Dickinson volvió a guardar el bloc de espiral en el bolsillo de la chaqueta y salió de la habitación. Tom permaneció en silencio hasta que estuvo seguro de que el teniente no podía oírlos.

– La hemos hecho buena -dijo-. Dickinson es de los que ya pasan de todo. No movería un dedo más de lo obligado ni para ayudar a su madre.

– Pero… se presentó para inspector y lo eligieron, ¿no?

– Uy… Es que en el Departamento de Policía de Nueva York tienen un sentido de la lógica muy particular. Me comentaron que yo era el candidato con más posibilidades, pero, como acaba de oír, nunca se sabe. La verdad es que hubiese preferido no encontrarme con Dickinson.

– Lo siento.

– No ha sido culpa suya. Además, no tiene por qué preocuparse por él. Lo incordiará con unas cuantas preguntas de manual, sólo para tener algo que poner en su informe, pero en cuanto vea que no hay razones para sospechar, lo dejará tranquilo y se largará a pasar un par de horas en su pub de costumbre.

– Pero… es que sí que hay razones.

– ¿Para qué?

– Hay razones para sospechar.

Capítulo 9

Harry le contó con detalle a Tom Hughes su llamada al anestesista y lo que había visto en la ficha de Evie. Nada más terminar de explicárselo, subieron a Evie a la planta. Se estremeció al verla y comprender que ya pensaba en ella, y en su vida en común, en pretérito. Pese a todos los esfuerzos, la mujer que había sido su esposa durante nueve años estaba prácticamente muerta.

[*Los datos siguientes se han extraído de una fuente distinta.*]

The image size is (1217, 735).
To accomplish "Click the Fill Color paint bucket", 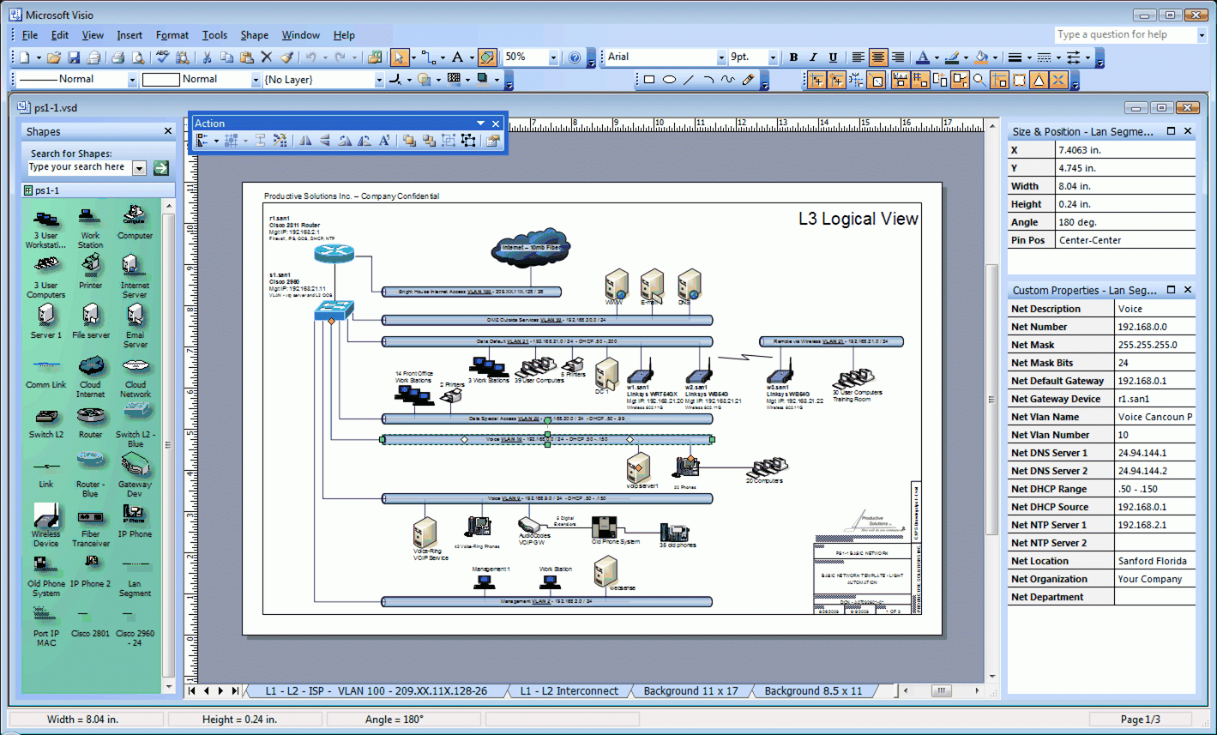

– El electroencefalograma muestra una pequeña actividad cerebral -le informó Richard Cohen mientras volvían a conectar a Evie a los aparatos de control de sus constantes vitales y de oxigenación-, aunque muy poca. Desde luego, no la suficiente como para que, en cuanto usted lo autorice, no se proceda a… Como usted sabe, el factor tiempo es crucial. Los órganos empiezan a fallar.

– Lo sé -dijo Harry-. ¿Cuándo piensan hacer el segundo electroencefalograma?

– A las diez de la mañana.

Harry miró a su esposa. En sus veinticinco años de médico, había vivido innumerables experiencias ligadas a la muerte y al dolor, pero ninguna de ellas lo había preparado para afrontar aquélla. Hacía sólo unas horas, Evie era la persona más importante en su vida. Hacía sólo unas horas, con Sidonis o sin él, aún tenían la oportunidad de salvar su matrimonio. Y de pronto todo había terminado. Ahora le pedían que permitiera que la muerte de Evie fuese fuente de vida para otros, que autorizara la donación de sus órganos.

Siempre prestó su apoyo a las familias que se encontraban en tales circunstancias, y siempre encontró las palabras oportunas. Pero nunca había tenido que tomar él la decisión.

– Entréguele la documentación a las enfermeras -dijo Harry-. La firmaré antes de marcharme. No obstante quiero ver a Evie por la mañana, antes de que hagan nada.

– No se preocupe -lo tranquilizó Cohen, que le dio las gracias, musitó unas breves y algo azoradas palabras de condolencia y salió de la habitación.

Al cabo de unos momentos, en cuanto tuvieron a Evie conectada a todos los aparatos de control, entró el técnico en respiración asistida. Sue Jilson le tomó la presión a Evie, anotó el dato junto a los de sus otras constantes vitales y miró a Harry.

– El técnico que le ha hecho el escáner le ha quitado esto a su esposa -dijo la enfermera con frialdad-. Me ha parecido que ya no tenía sentido volver a ponérselo -añadió al devolverle a Harry el colgante de Tiffany's.